The findings demonstrate that two dissociable neural components of socioemotional processing—one related to recognizing a signaler’s intended emotional intensity (intent) and another to the observer’s conscious inference—can be decoded from observer brain activity. Despite partial overlap (right anterior insula), the multivariate patterns are largely distinct and linearly separable. Greater alignment between these patterns during viewing corresponds to higher empathic accuracy, suggesting that observers possess latent neural representations of others’ intended socioemotional intensity that, when engaged alongside inference-related processes, yield more accurate judgments. The intent pattern likely reflects schema activation and multisensory integration of socioemotional cues, while the inference pattern appears to involve mentalizing and somatosensory simulation, consistent with constructionist and simulation theories of emotion and empathy. These results advance models of social signal processing by disentangling intent from inference in naturalistic contexts and highlight potential neural targets for improving social understanding and reducing loneliness and isolation.

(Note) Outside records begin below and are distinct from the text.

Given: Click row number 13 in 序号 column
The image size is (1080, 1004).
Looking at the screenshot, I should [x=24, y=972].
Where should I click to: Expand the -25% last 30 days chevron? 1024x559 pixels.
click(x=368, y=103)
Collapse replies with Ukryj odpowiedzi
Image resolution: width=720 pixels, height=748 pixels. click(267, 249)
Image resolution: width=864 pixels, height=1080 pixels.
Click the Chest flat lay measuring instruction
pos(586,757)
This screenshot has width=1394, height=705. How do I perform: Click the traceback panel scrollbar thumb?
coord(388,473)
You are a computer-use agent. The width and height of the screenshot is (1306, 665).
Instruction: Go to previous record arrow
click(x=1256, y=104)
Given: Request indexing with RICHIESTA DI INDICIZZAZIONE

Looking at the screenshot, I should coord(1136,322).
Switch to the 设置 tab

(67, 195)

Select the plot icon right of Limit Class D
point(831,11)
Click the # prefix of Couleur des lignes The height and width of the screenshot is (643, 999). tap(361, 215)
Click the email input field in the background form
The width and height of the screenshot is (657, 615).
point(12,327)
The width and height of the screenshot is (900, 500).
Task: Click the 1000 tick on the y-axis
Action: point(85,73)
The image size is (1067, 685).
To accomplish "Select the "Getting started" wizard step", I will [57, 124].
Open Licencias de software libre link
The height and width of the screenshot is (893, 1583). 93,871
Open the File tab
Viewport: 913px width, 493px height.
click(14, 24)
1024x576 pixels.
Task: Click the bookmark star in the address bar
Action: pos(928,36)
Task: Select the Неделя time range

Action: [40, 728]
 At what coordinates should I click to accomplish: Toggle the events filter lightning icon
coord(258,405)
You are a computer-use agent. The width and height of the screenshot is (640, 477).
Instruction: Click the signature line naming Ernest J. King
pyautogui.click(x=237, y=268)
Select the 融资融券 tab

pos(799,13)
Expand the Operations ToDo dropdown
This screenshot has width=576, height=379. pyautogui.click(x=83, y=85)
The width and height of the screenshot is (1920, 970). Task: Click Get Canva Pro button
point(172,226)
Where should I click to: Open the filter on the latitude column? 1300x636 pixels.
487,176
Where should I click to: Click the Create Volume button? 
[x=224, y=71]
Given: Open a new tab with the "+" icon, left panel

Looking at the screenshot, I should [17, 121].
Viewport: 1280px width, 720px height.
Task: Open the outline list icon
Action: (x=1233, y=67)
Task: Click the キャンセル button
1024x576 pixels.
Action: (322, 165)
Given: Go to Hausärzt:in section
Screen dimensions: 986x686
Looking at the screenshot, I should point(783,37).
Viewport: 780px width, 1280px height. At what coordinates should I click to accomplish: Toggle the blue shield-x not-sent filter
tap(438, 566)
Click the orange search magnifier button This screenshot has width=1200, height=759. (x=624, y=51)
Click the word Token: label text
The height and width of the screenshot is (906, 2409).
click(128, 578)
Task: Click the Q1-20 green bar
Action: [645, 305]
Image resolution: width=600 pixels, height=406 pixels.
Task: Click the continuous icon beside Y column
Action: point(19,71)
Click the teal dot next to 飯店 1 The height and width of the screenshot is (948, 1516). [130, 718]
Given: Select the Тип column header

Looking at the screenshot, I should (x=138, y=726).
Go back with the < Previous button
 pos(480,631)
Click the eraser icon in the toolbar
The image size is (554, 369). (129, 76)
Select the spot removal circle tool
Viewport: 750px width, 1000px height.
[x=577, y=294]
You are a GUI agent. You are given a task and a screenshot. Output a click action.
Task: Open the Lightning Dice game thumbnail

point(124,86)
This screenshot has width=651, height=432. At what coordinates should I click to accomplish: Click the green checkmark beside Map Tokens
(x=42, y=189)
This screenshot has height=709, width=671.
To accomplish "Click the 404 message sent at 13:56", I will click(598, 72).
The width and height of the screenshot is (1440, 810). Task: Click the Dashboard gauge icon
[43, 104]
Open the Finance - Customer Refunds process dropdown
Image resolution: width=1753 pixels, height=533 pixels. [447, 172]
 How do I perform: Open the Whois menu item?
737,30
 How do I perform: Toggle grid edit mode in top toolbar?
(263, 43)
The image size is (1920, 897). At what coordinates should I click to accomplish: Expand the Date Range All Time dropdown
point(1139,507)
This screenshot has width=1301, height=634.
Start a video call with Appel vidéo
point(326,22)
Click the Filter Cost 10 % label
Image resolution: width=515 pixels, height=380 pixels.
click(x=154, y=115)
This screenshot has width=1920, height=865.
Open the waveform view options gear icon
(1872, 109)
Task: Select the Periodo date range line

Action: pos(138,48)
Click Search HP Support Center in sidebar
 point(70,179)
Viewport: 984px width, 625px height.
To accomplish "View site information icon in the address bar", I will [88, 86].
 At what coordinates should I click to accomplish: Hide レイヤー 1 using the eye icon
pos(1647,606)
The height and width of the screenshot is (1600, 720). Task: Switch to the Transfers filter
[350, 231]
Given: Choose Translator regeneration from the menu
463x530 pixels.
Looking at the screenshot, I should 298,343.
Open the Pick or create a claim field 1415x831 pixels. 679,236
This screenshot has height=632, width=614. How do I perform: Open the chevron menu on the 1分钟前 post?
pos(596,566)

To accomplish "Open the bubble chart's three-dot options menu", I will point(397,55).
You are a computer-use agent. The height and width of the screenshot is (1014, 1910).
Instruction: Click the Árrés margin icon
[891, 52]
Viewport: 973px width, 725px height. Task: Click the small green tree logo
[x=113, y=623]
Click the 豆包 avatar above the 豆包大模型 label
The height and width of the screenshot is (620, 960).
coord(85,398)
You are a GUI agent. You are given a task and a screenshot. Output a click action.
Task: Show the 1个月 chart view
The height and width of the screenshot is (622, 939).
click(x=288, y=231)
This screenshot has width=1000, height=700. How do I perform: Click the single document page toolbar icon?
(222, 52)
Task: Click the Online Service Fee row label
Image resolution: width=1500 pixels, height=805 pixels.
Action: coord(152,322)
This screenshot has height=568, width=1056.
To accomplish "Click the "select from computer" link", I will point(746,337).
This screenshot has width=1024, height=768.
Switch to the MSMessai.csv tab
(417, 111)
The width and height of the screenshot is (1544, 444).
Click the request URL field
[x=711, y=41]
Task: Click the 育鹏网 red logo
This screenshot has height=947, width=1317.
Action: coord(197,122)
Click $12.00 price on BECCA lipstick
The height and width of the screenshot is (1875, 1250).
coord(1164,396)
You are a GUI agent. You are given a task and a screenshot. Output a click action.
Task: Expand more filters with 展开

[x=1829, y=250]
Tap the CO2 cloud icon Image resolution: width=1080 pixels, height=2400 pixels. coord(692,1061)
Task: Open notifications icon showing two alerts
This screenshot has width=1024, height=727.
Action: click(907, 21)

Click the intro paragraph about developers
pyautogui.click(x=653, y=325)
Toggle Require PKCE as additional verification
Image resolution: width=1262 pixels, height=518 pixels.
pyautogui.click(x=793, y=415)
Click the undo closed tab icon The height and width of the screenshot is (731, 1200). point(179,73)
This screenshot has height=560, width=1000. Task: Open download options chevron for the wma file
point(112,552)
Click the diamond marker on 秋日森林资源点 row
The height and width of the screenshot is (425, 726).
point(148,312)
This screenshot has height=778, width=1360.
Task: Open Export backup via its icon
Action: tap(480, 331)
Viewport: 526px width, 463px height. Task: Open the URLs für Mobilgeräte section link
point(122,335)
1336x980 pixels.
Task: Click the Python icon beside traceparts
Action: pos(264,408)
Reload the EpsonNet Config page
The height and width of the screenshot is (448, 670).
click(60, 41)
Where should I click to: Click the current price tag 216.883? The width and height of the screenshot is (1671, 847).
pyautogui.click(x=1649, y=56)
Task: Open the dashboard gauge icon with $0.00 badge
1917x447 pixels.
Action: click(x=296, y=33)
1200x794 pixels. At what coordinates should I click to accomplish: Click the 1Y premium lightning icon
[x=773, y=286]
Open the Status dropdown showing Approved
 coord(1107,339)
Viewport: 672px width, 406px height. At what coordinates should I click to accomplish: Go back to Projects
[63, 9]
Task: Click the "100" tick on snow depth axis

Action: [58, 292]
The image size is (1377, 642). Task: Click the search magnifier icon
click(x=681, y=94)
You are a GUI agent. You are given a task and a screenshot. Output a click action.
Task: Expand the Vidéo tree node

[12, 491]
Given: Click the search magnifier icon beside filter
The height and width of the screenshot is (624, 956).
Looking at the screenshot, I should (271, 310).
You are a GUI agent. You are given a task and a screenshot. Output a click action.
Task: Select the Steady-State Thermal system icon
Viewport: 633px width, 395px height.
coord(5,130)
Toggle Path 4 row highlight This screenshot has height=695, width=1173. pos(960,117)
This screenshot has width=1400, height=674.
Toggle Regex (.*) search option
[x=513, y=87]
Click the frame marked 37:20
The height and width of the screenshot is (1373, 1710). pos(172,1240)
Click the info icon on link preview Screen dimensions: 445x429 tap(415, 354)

This work introduces and validates two multivariate fMRI signatures derived from observer brain activity that predict (1) targets’ self-reported socioemotional intent and (2) observers’ inferences, showing that their alignment tracks empathic accuracy. The signatures are dissociable, generalize to held-out unimodal stimuli, and are distinct from established affective signatures. Together, they support a framework in which schema-based recognition of signal intent and deliberate inference formation jointly contribute to empathic accuracy. Future research should: (i) test out-of-sample generalization across diverse populations, cultures, and tasks; (ii) validate on additional naturalistic audiovisual datasets and clinical groups; (iii) incorporate valence and higher-dimensional socioemotional content over time; (iv) analyze linguistic and story content to link language with neural dynamics; and (v) refine models to disentangle motor responses from inference-related processing, potentially informing interventions to enhance social connection.

• Intent and inference arise simultaneously in this paradigm, complicating complete neural separation despite independent validations.
• Targets’ self-reports may imperfectly reflect actual feelings at recording time (influenced by reflection, mood, social desirability).
• Generalizability to other cultures, age groups, and socioeconomic backgrounds is unknown; sample skewed toward Stanford undergraduates.
• Models focus on a single dimension (intensity) and remove valence to accommodate fMRI sampling limits; including valence did not improve accuracy.
• Button-press motor requirements may confound some activity, though analyses suggest dissociation from finger tapping.
• Story content and language were not analyzed, limiting content-specific inferences; randomization reduced power for content analyses.
• Further validation on other naturalistic datasets and modalities is needed to establish sensitivity and specificity.